▶ Text segment
******

‘Silent’ strokes common after surgery, researchers find

Canadian researchers have discovered that covert—or ‘silent’ – strokes are common in seniors after they have elective, non-cardiac surgery and double their risk of cognitive decline one year later.

While an overt stroke causes obvious symptoms, such as weakness in one arm or speech problems that last more than a day, a covert stroke is not obvious except on brain scans, such as MRI. Each year, approximately 0.5 per cent of the 50 million people age 65 years or greater worldwide who have major, non-cardiac surgery will suffer an overt stroke, but until now little was known about the incidence or impacts of silent stroke after surgery.

The results of the NeuroVISION study were published today in The Lancet.

“We’ve found that ‘silent’ covert strokes are actually more common than overt strokes in people aged 65 or older who have surgery,” said Dr. PJ Devereaux, co-principal investigator of the NeuroVISION study. Dr. Devereaux is a cardiologist at Hamilton Health Sciences (HHS), professor in the departments of health research methods, evidence, and impact, and medicine at McMaster University, and a senior scientist at the Population Health Research Institute of McMaster University and HHS.

Dr. Devereaux and his team found that one in 14 people over age 65 who had elective, non-cardiac surgery had a silent stroke, suggesting that as many as three million people in this age category globally suffer a covert stroke after surgery each year.

NeuroVISION involved 1,114 patients aged 65 years and older from 12 centres in North and South America, Asia, New Zealand, and Europe. All patients received an MRI within nine days of their surgery to look for imaging evidence of silent stroke. The research team followed patients for one year after their surgery to assess their cognitive capabilities. They found that people who had a silent stroke after surgery were more likely to experience cognitive decline, perioperative delirium, overt stroke or transient ischaemic attack within one year, compared to patients who did not have a silent stroke.

“Over the last century, surgery has greatly improved the health and the quality of life of patients around the world,” said Dr. Marko Mrkobrada, an associate professor of medicine at University of Western Ontario and co-principal investigator for the NeuroVISION study. “Surgeons are now able to operate on older and sicker patients thanks to improvements in surgical and anesthetic techniques. Despite the benefits of surgery, we also need to understand the risks.”

******

(Collected data)

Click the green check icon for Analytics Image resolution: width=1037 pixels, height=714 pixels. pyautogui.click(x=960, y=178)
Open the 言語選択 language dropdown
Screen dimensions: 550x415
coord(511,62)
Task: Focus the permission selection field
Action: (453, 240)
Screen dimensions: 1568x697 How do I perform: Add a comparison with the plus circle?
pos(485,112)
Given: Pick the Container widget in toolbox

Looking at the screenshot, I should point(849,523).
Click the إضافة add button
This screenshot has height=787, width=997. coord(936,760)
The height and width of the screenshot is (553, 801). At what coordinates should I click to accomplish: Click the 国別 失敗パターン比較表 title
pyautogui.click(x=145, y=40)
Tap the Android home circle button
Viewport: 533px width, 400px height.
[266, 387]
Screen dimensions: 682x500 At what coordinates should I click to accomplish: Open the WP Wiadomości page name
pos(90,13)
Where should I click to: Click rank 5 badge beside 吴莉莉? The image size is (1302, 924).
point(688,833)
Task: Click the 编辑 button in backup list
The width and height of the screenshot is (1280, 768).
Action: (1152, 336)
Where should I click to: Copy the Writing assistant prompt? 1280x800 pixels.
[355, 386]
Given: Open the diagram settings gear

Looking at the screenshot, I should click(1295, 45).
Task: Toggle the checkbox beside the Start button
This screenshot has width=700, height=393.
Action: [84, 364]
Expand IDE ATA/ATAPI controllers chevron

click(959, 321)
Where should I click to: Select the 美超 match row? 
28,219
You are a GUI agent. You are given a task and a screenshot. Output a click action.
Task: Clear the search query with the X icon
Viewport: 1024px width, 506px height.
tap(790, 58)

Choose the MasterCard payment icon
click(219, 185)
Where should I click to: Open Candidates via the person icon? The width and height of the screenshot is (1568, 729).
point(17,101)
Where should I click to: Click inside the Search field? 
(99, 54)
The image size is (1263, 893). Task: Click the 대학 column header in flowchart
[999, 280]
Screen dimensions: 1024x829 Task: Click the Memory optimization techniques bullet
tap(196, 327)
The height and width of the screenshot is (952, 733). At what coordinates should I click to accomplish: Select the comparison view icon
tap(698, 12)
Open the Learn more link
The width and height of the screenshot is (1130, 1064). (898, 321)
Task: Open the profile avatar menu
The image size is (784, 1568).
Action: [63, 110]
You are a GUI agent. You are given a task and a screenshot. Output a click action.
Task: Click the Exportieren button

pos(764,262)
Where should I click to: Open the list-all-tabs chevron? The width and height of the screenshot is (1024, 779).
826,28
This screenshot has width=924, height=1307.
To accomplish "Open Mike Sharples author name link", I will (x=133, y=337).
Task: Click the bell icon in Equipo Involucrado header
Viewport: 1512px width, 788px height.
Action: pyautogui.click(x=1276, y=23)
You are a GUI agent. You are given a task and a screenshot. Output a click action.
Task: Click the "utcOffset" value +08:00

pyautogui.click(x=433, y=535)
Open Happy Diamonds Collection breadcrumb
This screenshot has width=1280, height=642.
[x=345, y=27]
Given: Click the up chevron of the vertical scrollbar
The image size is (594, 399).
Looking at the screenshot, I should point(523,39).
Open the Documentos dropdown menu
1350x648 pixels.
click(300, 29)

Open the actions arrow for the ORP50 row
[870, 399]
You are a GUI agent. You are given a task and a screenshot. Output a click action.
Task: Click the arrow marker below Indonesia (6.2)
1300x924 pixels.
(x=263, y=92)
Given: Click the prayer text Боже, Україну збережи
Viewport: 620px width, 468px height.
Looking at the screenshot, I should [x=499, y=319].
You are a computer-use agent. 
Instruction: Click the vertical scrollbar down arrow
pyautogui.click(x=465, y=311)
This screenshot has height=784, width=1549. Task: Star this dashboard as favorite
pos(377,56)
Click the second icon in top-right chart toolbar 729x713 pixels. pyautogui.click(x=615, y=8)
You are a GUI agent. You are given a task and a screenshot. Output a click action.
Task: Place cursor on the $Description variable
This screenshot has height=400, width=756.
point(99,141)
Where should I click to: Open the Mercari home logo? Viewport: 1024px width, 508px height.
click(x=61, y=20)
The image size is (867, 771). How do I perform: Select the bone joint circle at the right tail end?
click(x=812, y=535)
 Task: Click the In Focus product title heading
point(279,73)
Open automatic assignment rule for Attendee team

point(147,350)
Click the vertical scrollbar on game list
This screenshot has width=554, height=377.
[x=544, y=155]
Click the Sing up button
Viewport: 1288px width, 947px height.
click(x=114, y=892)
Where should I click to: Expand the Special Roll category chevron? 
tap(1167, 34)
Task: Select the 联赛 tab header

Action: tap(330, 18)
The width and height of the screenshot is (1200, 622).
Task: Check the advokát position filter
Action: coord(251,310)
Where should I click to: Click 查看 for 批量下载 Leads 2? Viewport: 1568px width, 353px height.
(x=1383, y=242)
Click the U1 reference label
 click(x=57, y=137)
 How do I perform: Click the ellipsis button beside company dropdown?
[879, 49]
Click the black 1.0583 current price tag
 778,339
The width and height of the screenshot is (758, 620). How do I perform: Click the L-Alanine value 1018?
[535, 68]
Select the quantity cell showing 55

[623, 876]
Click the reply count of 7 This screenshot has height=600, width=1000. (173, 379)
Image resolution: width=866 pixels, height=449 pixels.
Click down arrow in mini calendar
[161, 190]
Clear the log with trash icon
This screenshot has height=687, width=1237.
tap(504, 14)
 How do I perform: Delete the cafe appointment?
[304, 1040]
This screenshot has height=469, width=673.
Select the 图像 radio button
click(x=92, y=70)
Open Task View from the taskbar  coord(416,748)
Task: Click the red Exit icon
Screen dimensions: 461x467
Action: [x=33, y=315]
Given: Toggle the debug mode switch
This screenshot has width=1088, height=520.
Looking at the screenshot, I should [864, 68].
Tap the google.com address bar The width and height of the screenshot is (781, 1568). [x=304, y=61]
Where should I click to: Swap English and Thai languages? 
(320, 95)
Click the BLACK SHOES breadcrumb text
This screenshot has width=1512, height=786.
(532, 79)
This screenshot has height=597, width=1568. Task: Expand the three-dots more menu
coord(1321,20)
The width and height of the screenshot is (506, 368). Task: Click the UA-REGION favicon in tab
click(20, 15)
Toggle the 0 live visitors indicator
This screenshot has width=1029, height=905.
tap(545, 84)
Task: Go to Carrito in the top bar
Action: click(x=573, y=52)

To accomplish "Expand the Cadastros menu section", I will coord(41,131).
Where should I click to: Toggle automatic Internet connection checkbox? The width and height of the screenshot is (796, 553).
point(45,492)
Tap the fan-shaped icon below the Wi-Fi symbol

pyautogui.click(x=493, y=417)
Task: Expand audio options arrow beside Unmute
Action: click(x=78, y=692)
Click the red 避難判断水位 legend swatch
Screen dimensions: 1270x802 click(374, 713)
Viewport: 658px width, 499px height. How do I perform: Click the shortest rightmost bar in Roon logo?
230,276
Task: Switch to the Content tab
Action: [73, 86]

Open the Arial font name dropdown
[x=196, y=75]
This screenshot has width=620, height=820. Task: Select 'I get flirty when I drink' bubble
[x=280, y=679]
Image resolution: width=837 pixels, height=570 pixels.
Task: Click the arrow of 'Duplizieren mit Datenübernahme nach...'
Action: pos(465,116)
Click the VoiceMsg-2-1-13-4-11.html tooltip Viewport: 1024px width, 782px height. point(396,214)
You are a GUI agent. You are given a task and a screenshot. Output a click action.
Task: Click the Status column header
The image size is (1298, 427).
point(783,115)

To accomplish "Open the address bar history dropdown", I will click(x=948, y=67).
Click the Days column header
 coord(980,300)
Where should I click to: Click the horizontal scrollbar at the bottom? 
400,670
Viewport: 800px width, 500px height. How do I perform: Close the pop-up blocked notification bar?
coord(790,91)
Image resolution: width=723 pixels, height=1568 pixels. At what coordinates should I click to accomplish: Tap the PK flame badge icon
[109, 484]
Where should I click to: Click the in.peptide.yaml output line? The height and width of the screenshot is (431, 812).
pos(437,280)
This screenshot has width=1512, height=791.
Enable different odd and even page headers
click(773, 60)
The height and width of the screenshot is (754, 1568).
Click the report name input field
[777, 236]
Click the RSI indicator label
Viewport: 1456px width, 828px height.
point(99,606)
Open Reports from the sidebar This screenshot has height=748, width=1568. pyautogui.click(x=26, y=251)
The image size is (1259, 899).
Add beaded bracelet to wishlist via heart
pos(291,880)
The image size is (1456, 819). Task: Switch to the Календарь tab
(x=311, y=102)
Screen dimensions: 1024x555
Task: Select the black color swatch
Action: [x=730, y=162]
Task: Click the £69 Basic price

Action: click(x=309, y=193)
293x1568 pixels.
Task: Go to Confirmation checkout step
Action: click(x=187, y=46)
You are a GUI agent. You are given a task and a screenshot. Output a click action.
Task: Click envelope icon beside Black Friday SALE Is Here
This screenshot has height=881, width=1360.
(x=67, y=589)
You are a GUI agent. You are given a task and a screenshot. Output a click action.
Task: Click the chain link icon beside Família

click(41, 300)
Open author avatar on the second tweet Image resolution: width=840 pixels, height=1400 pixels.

******

▶ Tasks to carry out
[A] Edit the article on silent strokes from "NeuroVISION involved 1,114" to "a silent stroke.", changing "perioperative delirium" to "postoperative delirium".
[B] In the article on silent strokes, rewrite the paragraph beginning "NeuroVISION involved 1,114 patients" as a short list that keeps its main facts.
Nothing in the collected data listing is needed.

▶ Completed exercise
[A]
NeuroVISION involved 1,114 patients aged 65 years and older from 12 centres in North and South America, Asia, New Zealand, and Europe. All patients received an MRI within nine days of their surgery to look for imaging evidence of silent stroke. The research team followed patients for one year after their surgery to assess their cognitive capabilities. They found that people who had a silent stroke after surgery were more likely to experience cognitive decline, postoperative delirium, overt stroke or transient ischaemic attack within one year, compared to patients who did not have a silent stroke.

[B]
- 1,114 patients aged 65 and older from 12 centres in North and South America, Asia, New Zealand, and Europe took part.
- Each had an MRI within nine days of surgery to look for silent stroke.
- Patients were followed for one year to assess cognitive capabilities.
- Those with a silent stroke after surgery were more likely, within one year, to have cognitive decline, perioperative delirium, overt stroke or transient ischaemic attack.